(WHAT THE EXERCISE ASKS):
Find every line in the material below with the string "computer" and state how many there are, with no other text.

(ENTRIES SUPPLIED):
───

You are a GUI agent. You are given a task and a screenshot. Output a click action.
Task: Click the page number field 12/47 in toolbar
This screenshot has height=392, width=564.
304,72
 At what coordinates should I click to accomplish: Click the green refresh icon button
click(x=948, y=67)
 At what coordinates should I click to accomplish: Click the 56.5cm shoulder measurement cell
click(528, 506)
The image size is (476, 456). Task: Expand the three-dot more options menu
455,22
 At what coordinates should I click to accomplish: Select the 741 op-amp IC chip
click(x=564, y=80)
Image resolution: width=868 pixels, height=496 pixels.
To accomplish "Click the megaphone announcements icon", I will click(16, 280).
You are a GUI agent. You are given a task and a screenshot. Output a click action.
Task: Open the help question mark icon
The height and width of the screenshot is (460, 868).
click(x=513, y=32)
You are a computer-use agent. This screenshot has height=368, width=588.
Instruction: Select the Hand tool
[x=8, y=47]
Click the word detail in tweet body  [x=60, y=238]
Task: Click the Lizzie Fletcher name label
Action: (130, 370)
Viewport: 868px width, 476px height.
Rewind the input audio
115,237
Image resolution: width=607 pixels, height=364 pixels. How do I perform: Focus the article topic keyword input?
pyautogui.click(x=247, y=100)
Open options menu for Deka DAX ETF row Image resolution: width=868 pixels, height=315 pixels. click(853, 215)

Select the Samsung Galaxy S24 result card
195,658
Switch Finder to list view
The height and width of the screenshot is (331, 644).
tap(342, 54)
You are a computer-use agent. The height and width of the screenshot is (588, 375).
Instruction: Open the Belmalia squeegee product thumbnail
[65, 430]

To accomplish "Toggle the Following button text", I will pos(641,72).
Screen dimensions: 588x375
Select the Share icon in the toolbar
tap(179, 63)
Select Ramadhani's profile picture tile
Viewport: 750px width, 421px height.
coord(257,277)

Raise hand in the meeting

───

(ANSWER BOX):
2